Making Things Great When You're Downtown
Major cities - including Las Vegas – are forever wondering how they can rejuvenate their run-down urban cores.
With us is Ryan Gravel, he’s an Atlanta-based urban planner who wrote the 2016 book, “Where We Want To Live.”
He’s been in Las Vegas for the Livin' In The City Downtown Residential Fair, which is sponsored by the City of Las Vegas.
Gravel said Las Vegas is going through the same thing as other cities. People are moving back into the urban core. He said they want an urban lifestyle with the walkability and diversity that comes with downtown areas.
He said urban revitalization is clearly happening already in Las Vegas but what the city really needs to capitalize on is the history, culture and community that makes it special already to draw in more people.
“Las Vegas has qualities and characteristics that are unique in the world," he said, "You shouldn’t ignore those things and try to be something else.”
Gravel pointed out that with technology people can live anywhere they want, which means cities are competing with each other for population.
Las Vegas has a leg up in that competition because you can't find what the city has to offer anywhere else in the world.
He said Las Vegas should try to become the best version of itself and not try to replicate another city's success.

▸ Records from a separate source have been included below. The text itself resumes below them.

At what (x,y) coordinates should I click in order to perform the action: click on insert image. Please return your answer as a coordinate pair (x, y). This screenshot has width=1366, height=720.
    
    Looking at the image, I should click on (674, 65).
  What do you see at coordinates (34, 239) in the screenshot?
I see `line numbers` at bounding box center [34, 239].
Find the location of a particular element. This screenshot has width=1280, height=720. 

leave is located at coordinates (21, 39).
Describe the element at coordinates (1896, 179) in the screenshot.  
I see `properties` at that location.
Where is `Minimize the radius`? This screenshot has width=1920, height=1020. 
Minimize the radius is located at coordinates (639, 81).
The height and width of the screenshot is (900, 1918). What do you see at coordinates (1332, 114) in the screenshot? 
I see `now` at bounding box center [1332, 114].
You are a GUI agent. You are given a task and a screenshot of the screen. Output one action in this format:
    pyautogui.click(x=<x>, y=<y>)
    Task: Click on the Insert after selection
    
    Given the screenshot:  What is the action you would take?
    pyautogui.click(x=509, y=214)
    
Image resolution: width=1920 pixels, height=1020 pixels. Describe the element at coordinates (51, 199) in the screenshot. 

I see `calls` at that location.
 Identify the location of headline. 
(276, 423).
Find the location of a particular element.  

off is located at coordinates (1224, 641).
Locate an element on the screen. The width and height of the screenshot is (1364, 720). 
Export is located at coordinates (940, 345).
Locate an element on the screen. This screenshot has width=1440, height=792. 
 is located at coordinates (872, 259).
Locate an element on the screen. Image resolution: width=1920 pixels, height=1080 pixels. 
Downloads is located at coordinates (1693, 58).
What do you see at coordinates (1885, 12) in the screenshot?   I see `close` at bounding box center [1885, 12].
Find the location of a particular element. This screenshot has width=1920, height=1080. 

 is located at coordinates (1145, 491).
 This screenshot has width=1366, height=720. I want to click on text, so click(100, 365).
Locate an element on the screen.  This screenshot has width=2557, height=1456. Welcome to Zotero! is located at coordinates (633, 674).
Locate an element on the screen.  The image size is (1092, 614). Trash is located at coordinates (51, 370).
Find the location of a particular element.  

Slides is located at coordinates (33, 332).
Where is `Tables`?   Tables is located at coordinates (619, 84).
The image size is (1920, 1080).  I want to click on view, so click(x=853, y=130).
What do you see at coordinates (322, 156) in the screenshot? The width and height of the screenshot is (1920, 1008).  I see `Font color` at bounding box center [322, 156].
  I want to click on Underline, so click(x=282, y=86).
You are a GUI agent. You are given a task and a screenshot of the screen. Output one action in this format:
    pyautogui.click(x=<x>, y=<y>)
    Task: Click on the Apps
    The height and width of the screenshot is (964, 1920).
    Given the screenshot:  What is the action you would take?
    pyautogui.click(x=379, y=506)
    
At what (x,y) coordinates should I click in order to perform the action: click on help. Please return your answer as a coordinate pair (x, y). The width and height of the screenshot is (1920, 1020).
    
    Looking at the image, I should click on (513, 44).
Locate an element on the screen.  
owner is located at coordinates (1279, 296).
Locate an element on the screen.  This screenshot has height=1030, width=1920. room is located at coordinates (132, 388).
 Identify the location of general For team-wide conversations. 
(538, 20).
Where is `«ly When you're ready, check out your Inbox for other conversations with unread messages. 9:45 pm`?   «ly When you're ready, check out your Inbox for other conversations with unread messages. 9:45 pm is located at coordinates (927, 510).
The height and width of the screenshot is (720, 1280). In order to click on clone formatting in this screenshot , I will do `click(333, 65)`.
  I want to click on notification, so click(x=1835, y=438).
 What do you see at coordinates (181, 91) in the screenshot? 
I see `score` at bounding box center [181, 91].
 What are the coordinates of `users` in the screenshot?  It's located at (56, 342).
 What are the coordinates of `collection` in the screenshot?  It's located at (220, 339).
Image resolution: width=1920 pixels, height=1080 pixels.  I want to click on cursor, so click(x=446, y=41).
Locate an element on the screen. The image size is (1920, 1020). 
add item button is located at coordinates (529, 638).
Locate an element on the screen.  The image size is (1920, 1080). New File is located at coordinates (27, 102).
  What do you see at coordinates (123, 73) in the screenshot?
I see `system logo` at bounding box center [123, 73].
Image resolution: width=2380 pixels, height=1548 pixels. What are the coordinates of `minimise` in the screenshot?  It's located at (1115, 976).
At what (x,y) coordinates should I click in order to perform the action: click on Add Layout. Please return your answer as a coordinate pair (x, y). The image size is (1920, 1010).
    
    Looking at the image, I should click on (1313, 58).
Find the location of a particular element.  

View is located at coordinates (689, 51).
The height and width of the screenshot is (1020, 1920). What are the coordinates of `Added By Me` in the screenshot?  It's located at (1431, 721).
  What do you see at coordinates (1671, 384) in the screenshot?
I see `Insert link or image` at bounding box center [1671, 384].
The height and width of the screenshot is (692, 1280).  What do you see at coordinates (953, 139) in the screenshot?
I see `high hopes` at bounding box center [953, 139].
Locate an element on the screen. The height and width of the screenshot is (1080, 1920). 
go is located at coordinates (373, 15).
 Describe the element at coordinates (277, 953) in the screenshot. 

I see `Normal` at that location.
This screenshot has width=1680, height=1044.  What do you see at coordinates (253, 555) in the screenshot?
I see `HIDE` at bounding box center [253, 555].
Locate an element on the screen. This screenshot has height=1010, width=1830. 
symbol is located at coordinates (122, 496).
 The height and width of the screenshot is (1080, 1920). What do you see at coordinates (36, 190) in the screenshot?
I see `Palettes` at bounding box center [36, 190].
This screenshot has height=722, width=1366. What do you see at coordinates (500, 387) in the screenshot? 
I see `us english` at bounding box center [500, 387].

“Most people are looking to live in a place and work in a place that’s special," Gravel said, "It doesn’t have to be the most special place in the world.”
He does have some recommendations to make the city the best version of itself, including adding shade structures along streets in the downtown core and making it easier for people to walk around.
Gravel said that driving a car is not really a social experience but getting out of a car and walking around provides a "social benefit" for the individual and for the city as a whole by making it feel "more vibrant and alive."
He said any changes to the downtown core work best when they come from a partnership between private and public investment. Public investment for infrastructure like public transportation and sidewalks and private for housing and businesses needed to fill the streets with people.